AIM 1
From the Range Rover text, explain in one to three sentences why Land Rover engineers pushed the SUV to a 0.30 Cx.
** START TEXT SECTION **
After half-of-century on the market, Land Rover's flagship started its fifth generation with a complete makeover from the ground up.
The Range Rover was the original luxury SUV. It offered image, comfort, luxury, and performance. With the fifth generation, Land Rover transitioned towards the electric-powered Range Rover by implementing hybrid drivetrains, and it was available in a short or long wheelbase.
Designing a luxobarge with a record aerodynamic factor might be useless as long as the overall frontal fascia was that big. Yet, Land Rover engineers struggled and created a 0.30 Cx, helping the big SUV get a better fuel efficiency. Its front fascia with flush headlights and raked grille looked like they were installed on a concept car. Moreover, another appealing factor was the shaved door handles system carried over from its siblings Range Rover Velar and Jaguar F-Type. The ascending beltline and the falling roof design were part of this aerodynamic concept.
Inside, the carmaker used all its resources to create a luxurious environment for four or five occupants. It was available in three trim levels: SE, HSE, and Autobiography. A 13.1" touchscreen display for the infotainment system allowed access to most onboard computer areas, while the driver's side benefited from a 13.7" TFT instrument panel. Thanks to its luxurious yet sustainable materials used on the interior, the Range Rover SWB showed a high commitment from the carmaker for a cleaner future.
The new MLA platform used by Land Rover allowed the use of a new 4.4-liter twin-turbo V8 powerplant carried over from BMW. In addition, a plug-in hybrid version provided a full-electric range of up to 80 km (50 miles).
The bigger brother of the Land Rover Range Rover featured a long wheelbase for enhanced comfort for the rear passengers.
Just like the S-Class, which was always available with a standard and a long wheelbase, the 2021 Range Rover spoiled its customers with an option for more legroom for the rear passengers. While it kept most features from its SWB sibling, there were a few more unique ones for this super-luxurious SUV.
Thanks to the MLA-flex platform, which allowed more options and amenities, Land Rover created this LWB version of the Range Rover, especially for those who need to spend more time on the roads. And, while on the road, they need to relax or work in this mobile office on wheels. The carmaker offered an option for a four-seat layout and enhanced amenities for the rear passengers, such as a rear screen entertainment system. It featured an 11.4” HD screen with an HDMI socket. Thanks to the onboard wireless system, it could also stream movies and other online content.
** END TEXT SECTION **
** START SUPPLIED DATA **
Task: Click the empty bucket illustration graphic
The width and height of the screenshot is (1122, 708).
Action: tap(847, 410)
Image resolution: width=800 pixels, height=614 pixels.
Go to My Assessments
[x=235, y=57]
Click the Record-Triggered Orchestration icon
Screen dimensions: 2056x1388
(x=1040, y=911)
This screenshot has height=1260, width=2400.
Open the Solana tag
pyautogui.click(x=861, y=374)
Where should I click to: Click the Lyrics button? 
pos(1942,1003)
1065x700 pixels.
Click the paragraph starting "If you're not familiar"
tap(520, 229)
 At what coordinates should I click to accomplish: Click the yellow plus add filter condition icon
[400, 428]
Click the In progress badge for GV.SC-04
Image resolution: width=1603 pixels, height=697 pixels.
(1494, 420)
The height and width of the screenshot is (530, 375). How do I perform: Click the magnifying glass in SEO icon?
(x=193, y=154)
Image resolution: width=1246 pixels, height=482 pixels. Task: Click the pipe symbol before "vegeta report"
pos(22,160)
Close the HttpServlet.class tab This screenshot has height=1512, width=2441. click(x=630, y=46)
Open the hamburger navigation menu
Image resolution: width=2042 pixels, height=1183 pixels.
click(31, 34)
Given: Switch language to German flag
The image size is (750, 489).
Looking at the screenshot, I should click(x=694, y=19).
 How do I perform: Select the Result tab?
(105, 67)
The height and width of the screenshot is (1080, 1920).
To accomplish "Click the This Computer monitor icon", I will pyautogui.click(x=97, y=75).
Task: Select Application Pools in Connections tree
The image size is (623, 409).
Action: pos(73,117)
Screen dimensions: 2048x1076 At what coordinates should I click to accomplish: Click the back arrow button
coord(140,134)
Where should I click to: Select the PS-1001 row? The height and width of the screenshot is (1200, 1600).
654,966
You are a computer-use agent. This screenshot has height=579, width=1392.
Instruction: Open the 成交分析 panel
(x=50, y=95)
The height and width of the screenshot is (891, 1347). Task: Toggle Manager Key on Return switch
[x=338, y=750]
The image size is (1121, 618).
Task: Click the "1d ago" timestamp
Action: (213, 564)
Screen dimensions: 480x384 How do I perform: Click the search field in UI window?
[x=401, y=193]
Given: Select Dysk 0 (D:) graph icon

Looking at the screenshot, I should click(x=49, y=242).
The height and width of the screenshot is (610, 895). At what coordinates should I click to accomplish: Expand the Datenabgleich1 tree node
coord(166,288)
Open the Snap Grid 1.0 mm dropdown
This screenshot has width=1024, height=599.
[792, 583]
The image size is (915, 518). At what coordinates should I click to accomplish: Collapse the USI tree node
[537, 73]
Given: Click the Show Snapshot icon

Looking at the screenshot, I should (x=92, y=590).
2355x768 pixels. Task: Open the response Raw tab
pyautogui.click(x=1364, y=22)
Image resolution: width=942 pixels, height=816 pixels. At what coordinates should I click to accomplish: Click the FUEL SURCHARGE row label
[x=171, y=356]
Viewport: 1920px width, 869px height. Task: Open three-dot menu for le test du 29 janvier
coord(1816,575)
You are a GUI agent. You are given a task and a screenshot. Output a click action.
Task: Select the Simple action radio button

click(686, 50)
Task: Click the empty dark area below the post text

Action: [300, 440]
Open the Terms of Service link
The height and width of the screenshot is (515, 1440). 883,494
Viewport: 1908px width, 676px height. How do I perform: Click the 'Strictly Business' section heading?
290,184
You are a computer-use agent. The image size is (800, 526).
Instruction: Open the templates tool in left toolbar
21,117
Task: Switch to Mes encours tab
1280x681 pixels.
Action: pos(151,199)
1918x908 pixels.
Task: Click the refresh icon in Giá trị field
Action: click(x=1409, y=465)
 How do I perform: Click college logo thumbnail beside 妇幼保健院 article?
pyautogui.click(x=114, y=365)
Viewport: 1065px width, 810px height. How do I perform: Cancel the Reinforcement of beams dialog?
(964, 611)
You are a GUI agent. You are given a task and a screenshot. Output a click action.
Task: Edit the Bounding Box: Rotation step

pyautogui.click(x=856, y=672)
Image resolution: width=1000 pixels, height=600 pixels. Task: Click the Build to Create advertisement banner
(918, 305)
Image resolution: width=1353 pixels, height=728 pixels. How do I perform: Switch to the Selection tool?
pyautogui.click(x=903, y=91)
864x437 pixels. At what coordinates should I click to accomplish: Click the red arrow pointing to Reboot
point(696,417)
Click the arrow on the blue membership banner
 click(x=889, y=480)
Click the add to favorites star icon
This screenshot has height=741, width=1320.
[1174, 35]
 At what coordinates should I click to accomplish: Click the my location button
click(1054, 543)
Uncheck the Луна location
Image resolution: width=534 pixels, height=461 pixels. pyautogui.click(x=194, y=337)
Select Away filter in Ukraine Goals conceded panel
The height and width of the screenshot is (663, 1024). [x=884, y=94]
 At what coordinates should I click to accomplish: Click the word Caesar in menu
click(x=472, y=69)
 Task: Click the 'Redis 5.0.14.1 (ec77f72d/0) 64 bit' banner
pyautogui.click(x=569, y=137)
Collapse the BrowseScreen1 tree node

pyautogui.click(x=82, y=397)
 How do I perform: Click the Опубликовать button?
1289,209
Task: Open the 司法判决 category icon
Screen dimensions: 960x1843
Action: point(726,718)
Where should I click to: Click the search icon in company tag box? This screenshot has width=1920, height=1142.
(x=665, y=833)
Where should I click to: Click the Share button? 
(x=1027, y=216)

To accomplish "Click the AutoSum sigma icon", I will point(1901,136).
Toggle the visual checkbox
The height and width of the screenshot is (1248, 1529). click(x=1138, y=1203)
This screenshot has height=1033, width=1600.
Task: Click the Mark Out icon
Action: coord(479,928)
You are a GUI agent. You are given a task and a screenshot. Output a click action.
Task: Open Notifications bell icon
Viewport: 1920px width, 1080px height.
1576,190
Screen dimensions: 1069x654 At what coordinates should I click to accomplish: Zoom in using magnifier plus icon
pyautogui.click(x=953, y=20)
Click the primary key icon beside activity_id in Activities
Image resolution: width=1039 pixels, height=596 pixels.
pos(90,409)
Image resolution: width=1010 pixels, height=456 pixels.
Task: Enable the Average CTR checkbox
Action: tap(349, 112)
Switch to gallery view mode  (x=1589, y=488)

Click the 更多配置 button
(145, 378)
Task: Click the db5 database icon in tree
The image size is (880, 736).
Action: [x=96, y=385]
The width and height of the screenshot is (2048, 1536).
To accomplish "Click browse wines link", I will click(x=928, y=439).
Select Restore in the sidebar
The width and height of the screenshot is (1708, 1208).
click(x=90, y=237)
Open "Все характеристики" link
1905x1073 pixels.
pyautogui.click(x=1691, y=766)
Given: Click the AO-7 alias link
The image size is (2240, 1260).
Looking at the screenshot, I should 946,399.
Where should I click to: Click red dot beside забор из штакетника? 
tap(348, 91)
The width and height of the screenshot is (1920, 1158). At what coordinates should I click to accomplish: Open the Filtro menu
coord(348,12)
** END SUPPLIED DATA **
AIM 2
Please locate every line in the entries that contains the string "arrow" and copy each one. Case counts.

FULL RESPONSE 1
A record aerodynamic factor might seem useless for a vehicle with such a large frontal fascia. The engineers still reached a 0.30 Cx because it helped the big SUV get better fuel efficiency.

FULL RESPONSE 2
Screen dimensions: 2048x1076 At what coordinates should I click to accomplish: Click the back arrow button
864x437 pixels. At what coordinates should I click to accomplish: Click the red arrow pointing to Reboot
Click the arrow on the blue membership banner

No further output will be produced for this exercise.